Get here, Vere has her speech, I type it up. Plenty grammatical errors, which mostly confirms my perspective on English vs. Fijian, that the propositions are so fundamentally different they make Latin languages all look like the same language. She is one of the sharpest in the class, but she still makes basic mistakes like “we are so asleep for the safety of our environment” and “the other one has badly effect from the human activities”. There is no Fijian[9] translation of “for”, there is no common way in Fijian to say “effect”, nonetheless any distinction from “effected”. Tenses in Sabeto are mostly reflected in pronouns – muru (present) vs. miri (future), never really touching the verb.
And then I mix the coke with some duty-free rum and write this blog post.
Dinner time.
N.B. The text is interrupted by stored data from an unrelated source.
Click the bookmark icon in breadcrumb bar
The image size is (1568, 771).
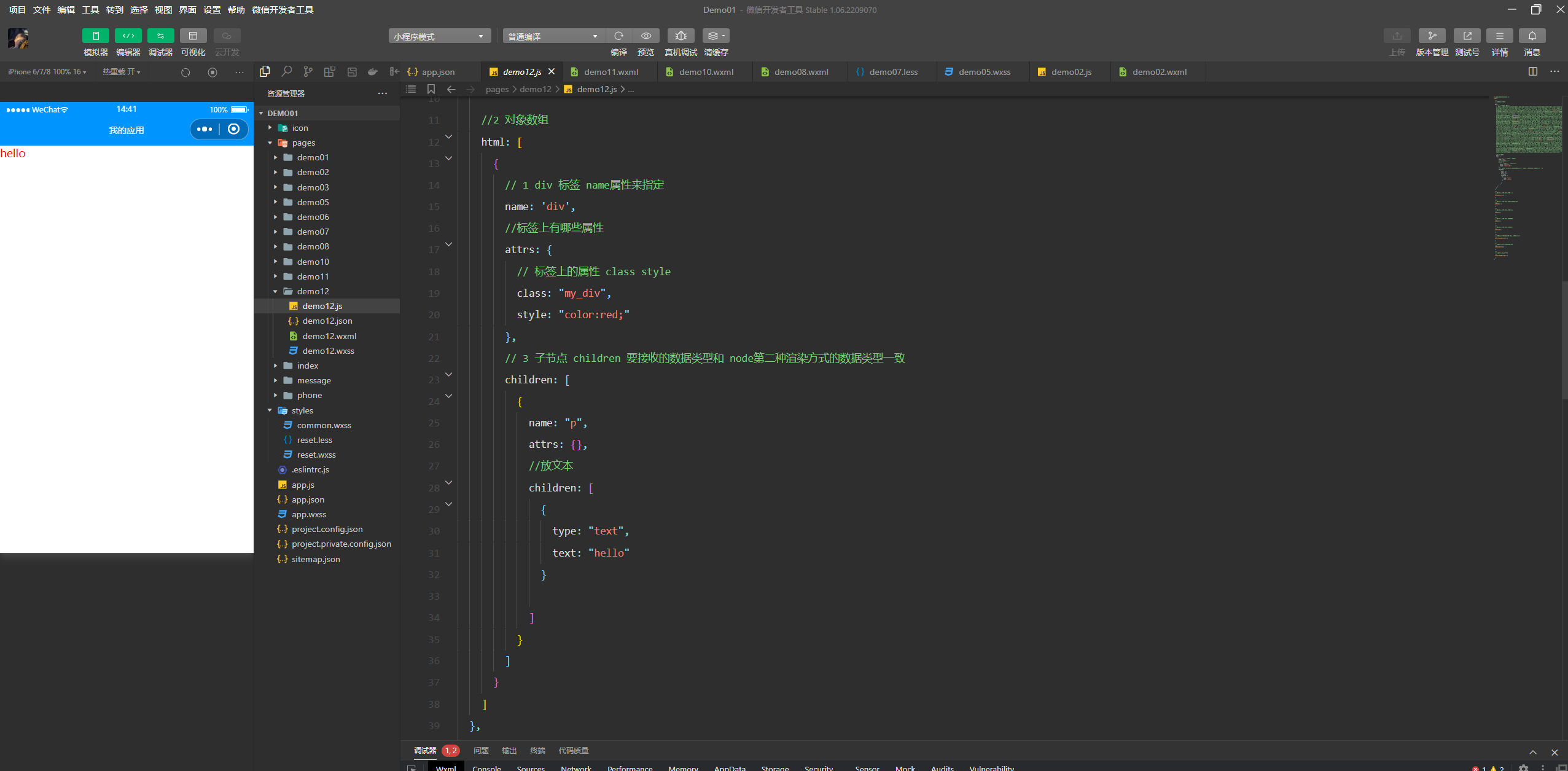pos(431,89)
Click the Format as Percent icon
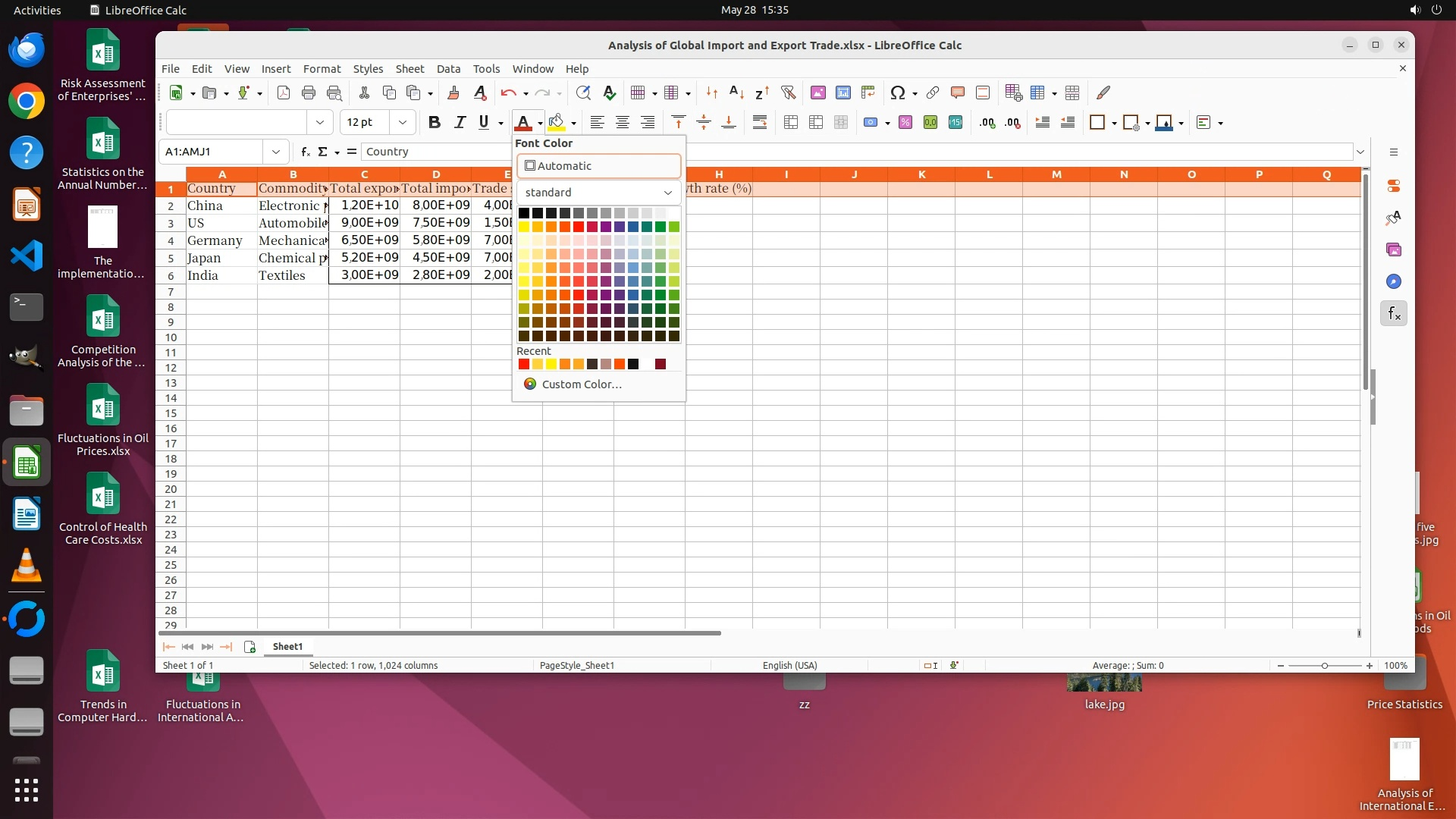 coord(905,122)
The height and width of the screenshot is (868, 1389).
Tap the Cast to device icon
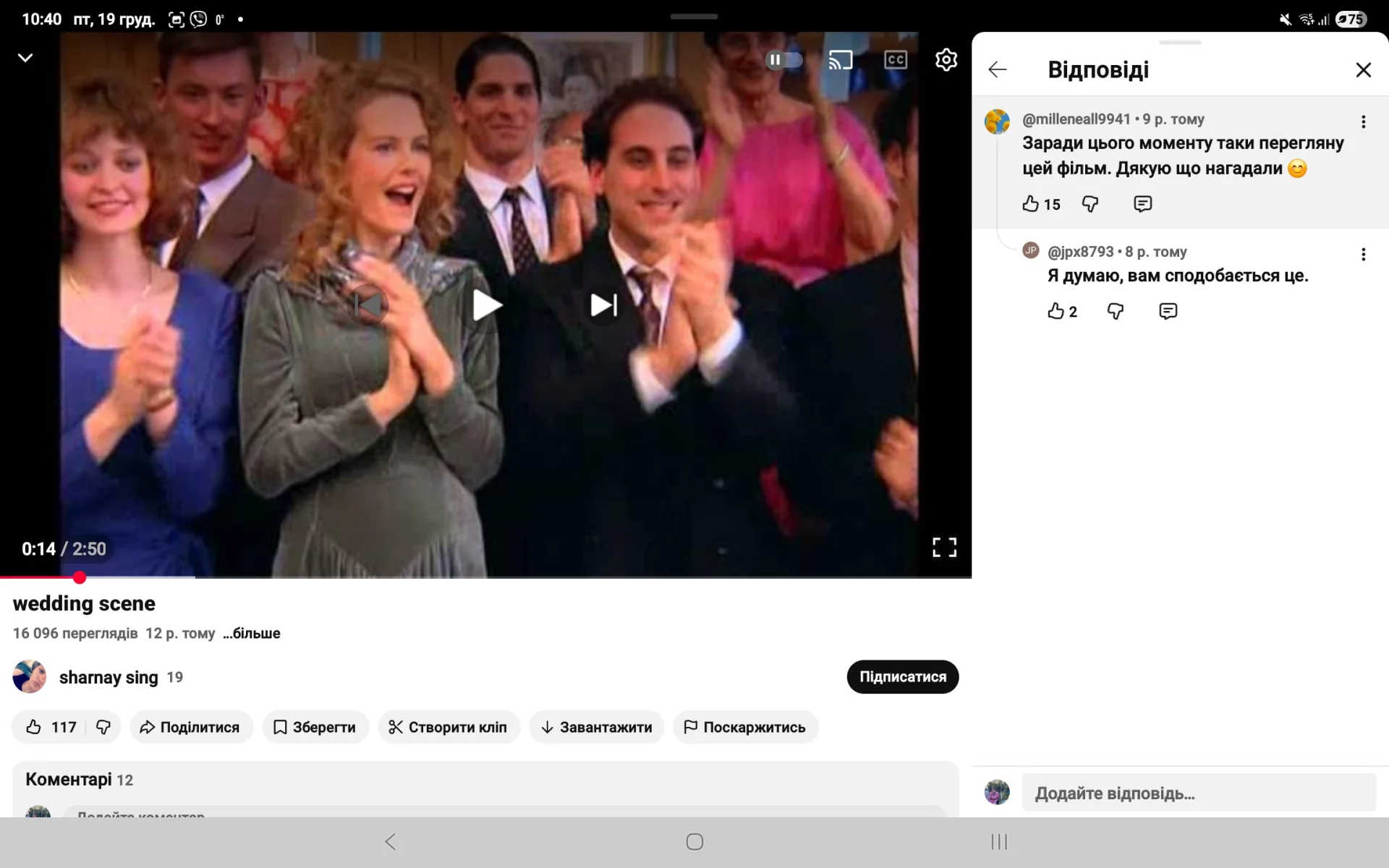click(x=840, y=60)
Spaghetti ro,[10] thanks be to those farmers that replanted tomatoes after Cyclone Winston and whatever market forces are responsible for such cheap linguine in Rajendras supermarket in Namaka.[11]
[1] Village headman, but literally Man of the Village in Bauan (we would say Momo ni Rara but hey, colonialism and Bauanization).
[2] District Representative, also a carpenter
[3] Cheese I brought back from the US, tomatoes are finally getting cheap again in the market.
[4] eat
[5] This is noteworthy because in Fiji, especially in rural areas, young women very rarely approach young men they don’t know. And then I remember how much I miss Knox, and liberal America in general.
[6] Forgive my pontificating.
[7] Janet and Semi Lotawa, an American-Fijian couple that run Rise Beyond the Reef, a very cool couple.
[8] Go to Namaka.
[9] When I say Fijian I mean the national dialect Bauan and TatavaSabeto. I cannot account for the other 200+ dialects.
[10] “ro” is our equivalent of “mada”, meaning a soft command, or a thing I am about to do.